Christian MICHAUX (ed.), Definability in Arithmetics and Computability
volume 11 of the Cahiers du Centre de logique, Academia-Bruylant, Louvain-la-Neuve (Belgium), 2000, 116 pages
ISBN 2-87209-4577-2

This Cahier can be ordered from the publisher Academia-L'Harmattan.


This volume consists in four papers and is edited by Christian Michaux of the Logic Team of the University of Mons: UMH.

In the first of these articles, A. Maes revisits A.L. Semenov's work on some extensions of Presburger Arithmetic. He sheds a particular light on the filiation between Semenov's methods and the celebrated proof by Presburger that the theory of natural numbers with addition are decidable.
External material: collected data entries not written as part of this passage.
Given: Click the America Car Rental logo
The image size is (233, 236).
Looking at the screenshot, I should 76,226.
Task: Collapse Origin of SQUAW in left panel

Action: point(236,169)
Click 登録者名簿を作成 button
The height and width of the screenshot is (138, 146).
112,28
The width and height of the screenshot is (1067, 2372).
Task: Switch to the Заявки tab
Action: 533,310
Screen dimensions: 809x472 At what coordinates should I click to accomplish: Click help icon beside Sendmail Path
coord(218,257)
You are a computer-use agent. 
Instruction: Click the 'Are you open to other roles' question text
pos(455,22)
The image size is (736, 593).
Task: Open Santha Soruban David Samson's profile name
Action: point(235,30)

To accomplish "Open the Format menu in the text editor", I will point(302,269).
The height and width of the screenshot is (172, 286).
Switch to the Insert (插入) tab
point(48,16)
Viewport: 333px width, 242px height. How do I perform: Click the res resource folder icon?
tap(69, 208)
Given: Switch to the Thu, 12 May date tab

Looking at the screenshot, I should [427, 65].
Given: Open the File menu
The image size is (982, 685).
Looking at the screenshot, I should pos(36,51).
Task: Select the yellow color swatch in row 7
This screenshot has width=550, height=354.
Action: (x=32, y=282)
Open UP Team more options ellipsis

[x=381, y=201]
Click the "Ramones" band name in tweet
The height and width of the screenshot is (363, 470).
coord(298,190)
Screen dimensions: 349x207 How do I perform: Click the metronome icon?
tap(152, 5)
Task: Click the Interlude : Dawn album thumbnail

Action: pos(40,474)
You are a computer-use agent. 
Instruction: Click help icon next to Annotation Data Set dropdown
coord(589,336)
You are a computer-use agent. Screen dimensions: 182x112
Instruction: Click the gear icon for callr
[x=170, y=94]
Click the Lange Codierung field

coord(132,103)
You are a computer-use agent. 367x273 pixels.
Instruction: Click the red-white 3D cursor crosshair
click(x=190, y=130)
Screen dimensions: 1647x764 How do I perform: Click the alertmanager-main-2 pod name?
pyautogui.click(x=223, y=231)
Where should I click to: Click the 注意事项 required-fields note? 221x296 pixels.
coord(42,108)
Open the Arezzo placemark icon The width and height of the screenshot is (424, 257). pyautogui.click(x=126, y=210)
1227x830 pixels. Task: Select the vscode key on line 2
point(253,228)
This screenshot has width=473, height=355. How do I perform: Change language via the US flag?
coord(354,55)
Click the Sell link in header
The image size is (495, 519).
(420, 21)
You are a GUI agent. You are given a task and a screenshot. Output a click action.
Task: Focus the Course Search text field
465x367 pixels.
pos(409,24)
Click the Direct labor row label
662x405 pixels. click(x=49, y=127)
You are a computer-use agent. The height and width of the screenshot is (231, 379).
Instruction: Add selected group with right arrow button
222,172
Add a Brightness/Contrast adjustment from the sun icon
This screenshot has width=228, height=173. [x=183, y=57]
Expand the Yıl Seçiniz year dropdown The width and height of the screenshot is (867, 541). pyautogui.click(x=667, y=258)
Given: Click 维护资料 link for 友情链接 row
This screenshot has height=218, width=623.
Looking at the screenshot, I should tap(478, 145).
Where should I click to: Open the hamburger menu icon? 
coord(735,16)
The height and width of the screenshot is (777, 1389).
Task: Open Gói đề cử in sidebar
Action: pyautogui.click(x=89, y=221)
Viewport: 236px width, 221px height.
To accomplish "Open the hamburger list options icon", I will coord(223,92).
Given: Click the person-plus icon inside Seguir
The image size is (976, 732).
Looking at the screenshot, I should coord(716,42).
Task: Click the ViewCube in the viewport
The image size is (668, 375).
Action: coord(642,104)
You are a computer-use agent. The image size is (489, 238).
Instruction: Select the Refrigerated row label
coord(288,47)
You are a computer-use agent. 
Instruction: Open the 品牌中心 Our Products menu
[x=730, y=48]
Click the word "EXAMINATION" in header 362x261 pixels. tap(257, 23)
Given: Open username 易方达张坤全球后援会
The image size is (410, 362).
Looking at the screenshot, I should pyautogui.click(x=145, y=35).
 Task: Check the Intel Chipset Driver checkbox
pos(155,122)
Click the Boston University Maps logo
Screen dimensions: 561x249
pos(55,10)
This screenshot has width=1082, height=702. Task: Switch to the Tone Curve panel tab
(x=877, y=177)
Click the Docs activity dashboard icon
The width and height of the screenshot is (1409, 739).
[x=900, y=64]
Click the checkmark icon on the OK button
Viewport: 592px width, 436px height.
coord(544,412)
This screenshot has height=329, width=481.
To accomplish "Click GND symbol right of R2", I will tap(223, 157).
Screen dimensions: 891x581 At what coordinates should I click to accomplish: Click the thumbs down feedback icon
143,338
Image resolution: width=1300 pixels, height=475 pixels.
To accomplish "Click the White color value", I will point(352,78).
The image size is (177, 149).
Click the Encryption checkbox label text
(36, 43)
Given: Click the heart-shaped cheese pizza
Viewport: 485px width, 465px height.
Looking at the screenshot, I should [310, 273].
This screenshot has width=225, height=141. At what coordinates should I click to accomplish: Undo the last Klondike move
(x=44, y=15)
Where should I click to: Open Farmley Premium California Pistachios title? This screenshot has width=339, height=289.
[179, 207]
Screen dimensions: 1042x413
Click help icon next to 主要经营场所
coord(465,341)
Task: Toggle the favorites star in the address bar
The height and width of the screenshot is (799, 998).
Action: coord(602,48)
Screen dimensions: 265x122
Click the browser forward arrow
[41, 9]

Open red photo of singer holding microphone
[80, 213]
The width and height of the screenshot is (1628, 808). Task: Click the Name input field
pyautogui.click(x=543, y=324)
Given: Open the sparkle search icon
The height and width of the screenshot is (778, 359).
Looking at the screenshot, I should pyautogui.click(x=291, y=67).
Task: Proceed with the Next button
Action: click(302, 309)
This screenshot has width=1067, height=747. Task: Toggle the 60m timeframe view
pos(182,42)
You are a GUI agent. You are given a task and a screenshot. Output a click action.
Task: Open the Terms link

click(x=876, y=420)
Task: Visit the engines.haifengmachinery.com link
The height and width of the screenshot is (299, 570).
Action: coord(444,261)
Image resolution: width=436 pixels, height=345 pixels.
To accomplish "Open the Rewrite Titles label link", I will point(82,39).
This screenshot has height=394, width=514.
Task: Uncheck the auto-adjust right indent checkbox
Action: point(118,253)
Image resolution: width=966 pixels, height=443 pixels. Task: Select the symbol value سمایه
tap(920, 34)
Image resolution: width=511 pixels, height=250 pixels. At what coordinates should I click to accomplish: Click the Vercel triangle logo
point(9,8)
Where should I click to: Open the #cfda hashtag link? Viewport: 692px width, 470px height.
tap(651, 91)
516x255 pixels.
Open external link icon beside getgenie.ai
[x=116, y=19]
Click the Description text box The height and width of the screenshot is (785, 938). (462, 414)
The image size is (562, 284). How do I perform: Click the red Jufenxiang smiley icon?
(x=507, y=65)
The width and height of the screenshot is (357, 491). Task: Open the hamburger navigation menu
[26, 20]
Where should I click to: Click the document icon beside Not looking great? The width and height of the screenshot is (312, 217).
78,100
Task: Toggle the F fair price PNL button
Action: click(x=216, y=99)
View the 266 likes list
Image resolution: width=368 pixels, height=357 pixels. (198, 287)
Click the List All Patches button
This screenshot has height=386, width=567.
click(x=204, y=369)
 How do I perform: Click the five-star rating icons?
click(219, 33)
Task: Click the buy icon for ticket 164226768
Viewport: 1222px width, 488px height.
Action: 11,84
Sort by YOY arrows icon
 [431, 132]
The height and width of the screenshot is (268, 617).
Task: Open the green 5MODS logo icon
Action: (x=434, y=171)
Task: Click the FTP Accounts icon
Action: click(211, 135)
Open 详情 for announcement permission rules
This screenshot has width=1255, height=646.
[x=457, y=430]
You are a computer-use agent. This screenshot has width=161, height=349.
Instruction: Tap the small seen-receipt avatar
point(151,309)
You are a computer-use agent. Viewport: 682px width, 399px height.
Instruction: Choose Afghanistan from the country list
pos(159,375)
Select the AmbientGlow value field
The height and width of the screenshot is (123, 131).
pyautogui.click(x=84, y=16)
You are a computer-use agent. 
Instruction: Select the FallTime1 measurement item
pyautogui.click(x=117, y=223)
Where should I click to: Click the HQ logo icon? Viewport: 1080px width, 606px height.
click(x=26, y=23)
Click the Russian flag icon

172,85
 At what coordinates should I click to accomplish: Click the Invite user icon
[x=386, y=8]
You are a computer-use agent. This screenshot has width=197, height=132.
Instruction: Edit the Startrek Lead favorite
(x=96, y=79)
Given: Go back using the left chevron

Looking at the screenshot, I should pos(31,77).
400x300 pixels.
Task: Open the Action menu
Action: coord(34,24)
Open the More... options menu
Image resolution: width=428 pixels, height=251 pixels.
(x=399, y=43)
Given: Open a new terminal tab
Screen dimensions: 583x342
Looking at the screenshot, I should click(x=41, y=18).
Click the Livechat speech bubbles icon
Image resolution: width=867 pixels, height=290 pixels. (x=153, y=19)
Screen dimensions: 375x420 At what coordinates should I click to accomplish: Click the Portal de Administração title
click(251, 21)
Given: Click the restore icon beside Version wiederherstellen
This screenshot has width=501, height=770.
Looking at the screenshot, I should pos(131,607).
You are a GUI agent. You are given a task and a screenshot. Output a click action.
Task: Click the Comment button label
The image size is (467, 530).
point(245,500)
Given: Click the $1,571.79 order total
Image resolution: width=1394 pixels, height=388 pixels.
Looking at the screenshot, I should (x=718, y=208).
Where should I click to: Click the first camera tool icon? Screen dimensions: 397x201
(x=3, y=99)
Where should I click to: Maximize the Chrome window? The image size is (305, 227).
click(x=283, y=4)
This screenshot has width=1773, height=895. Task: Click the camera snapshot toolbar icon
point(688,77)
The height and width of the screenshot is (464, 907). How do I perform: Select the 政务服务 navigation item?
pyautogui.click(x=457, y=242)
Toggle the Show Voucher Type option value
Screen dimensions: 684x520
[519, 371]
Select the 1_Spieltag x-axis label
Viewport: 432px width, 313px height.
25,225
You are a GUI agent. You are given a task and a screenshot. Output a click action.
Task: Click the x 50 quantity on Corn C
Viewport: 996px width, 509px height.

The next contribution, due to Th. Lavendhomme and A. Maes, provides a new proof of a recent result by M. Boffa on the undecidability of Presburger Arithmetic enriched with a predicate for the prime numbers of an arithmetical progression.

In the third paper M. Margenstern and L. Pavlotskaïa introduce the notion of a function computable by a Turing machine on a fixed set of words. They show that this notion is very dependent on the notion of computation which has been chosen, in particular for universal Turing machines.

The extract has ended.